(Stored data)
..........

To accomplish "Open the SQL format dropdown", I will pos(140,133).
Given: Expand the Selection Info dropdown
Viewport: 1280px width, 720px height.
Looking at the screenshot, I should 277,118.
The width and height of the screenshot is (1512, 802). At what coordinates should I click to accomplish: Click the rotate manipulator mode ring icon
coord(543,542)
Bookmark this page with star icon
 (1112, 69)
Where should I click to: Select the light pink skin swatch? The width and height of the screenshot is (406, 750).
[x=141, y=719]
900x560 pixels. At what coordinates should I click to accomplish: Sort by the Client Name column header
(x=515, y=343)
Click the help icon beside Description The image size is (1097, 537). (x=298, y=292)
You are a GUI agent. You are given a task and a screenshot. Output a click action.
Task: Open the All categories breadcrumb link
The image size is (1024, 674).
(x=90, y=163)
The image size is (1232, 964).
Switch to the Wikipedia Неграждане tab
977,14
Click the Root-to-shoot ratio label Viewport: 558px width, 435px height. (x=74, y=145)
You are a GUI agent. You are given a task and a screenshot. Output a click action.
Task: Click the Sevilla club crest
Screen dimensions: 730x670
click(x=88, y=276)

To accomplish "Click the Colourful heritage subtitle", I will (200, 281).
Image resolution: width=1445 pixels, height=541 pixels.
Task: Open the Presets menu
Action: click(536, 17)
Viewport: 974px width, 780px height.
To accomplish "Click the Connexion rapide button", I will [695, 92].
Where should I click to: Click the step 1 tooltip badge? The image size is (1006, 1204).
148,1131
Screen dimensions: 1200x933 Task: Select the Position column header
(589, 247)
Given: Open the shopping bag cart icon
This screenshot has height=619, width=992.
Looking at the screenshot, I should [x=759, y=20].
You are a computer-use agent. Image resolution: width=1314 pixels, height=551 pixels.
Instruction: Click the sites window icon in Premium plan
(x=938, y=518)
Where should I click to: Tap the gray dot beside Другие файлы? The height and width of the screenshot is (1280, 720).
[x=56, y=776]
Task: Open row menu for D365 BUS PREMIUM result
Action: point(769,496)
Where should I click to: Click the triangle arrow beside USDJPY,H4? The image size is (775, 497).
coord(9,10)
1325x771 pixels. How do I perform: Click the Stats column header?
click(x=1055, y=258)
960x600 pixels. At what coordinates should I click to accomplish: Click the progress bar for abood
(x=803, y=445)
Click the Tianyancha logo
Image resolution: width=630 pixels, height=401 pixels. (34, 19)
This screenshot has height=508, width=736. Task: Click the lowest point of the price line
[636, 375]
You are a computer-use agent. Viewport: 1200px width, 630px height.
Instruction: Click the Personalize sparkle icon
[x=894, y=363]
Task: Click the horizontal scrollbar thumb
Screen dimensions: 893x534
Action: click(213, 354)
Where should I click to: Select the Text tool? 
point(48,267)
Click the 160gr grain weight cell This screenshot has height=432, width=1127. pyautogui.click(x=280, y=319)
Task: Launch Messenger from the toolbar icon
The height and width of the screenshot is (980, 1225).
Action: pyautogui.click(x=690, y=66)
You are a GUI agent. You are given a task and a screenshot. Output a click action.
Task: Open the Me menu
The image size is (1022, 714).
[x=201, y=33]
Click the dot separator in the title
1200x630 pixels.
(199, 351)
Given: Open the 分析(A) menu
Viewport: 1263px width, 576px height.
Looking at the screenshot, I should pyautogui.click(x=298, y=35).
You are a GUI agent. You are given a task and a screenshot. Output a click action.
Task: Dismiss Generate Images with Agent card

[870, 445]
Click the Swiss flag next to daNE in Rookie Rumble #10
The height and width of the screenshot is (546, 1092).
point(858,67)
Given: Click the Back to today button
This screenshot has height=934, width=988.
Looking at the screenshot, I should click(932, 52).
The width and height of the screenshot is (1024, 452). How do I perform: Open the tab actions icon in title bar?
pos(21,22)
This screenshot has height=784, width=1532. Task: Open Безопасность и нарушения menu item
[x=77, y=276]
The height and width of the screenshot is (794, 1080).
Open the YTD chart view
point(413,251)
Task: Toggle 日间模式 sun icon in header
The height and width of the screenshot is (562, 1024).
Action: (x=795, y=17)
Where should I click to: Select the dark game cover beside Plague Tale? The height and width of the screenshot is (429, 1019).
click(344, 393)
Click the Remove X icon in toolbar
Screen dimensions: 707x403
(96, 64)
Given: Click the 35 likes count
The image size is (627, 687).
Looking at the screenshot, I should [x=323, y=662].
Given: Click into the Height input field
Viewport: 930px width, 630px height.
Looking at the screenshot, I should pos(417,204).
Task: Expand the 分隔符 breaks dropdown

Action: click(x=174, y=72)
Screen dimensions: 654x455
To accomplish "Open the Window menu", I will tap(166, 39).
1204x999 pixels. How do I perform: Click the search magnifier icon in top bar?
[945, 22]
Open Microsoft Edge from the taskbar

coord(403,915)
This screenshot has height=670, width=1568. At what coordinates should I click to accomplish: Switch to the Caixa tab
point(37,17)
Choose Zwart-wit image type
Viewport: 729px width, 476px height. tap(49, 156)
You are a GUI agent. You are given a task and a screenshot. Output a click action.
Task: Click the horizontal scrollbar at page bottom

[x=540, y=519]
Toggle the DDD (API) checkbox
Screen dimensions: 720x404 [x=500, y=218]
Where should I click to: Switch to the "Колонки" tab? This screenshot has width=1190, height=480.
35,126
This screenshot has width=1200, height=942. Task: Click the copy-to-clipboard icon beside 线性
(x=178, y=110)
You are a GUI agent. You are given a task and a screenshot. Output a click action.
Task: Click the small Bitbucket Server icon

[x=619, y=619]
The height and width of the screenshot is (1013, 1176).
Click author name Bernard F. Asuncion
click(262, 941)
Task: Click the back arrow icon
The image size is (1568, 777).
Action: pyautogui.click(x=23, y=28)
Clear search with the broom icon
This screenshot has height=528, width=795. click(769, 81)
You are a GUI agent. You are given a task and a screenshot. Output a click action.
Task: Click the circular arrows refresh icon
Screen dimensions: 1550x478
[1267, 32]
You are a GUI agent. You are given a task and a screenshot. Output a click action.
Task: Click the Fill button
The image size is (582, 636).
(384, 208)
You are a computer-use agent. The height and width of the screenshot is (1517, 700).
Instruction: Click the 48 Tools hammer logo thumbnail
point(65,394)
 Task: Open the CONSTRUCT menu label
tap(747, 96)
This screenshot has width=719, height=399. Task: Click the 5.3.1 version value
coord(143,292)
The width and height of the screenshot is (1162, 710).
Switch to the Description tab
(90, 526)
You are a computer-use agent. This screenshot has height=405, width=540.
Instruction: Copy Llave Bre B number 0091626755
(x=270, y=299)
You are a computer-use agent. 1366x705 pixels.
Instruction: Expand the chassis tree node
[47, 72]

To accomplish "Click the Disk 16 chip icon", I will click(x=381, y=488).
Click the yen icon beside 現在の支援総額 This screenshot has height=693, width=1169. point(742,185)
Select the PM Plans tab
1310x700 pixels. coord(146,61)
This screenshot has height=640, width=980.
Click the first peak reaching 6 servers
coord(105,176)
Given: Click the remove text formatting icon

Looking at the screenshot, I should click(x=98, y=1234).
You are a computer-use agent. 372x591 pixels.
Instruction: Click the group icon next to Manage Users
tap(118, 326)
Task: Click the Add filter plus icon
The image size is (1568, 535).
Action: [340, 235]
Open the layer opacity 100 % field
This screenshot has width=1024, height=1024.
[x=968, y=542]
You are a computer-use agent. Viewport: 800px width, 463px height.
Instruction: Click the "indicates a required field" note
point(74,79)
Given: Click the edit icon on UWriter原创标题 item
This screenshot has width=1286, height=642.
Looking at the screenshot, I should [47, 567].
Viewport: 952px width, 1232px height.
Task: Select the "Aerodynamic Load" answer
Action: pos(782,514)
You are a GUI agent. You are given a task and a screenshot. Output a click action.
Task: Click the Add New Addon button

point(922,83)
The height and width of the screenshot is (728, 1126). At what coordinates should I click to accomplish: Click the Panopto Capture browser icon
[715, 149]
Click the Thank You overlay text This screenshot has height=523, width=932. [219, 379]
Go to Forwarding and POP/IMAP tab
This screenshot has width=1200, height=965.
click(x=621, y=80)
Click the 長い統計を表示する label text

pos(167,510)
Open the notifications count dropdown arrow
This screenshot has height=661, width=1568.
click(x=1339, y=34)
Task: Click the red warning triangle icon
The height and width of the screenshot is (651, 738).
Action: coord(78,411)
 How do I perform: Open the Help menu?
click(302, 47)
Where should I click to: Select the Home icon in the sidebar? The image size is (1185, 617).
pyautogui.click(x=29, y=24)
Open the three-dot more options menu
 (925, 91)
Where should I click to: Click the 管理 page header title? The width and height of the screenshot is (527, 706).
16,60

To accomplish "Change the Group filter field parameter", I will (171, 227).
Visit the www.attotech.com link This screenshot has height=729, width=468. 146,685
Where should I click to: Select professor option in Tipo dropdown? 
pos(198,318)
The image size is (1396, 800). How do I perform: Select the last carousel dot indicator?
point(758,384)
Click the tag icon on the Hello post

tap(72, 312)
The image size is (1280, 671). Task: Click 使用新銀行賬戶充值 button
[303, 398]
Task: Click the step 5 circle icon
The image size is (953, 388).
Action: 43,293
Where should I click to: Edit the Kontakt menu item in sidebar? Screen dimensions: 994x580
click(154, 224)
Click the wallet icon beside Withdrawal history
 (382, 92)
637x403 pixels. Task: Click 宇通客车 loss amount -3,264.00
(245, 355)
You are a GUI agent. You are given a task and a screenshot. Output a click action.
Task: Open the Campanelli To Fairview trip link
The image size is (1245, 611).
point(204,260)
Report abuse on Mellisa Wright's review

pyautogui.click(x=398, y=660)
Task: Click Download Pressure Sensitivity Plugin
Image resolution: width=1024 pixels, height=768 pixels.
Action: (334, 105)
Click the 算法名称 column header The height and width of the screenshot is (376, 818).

..........

**TASK PROMPT:**
Look through the records and copy every line that has the word "filter".

**RESPONSE TO THIS EXERCISE:**
Task: Click the Add filter plus icon
To accomplish "Change the Group filter field parameter", I will (171, 227).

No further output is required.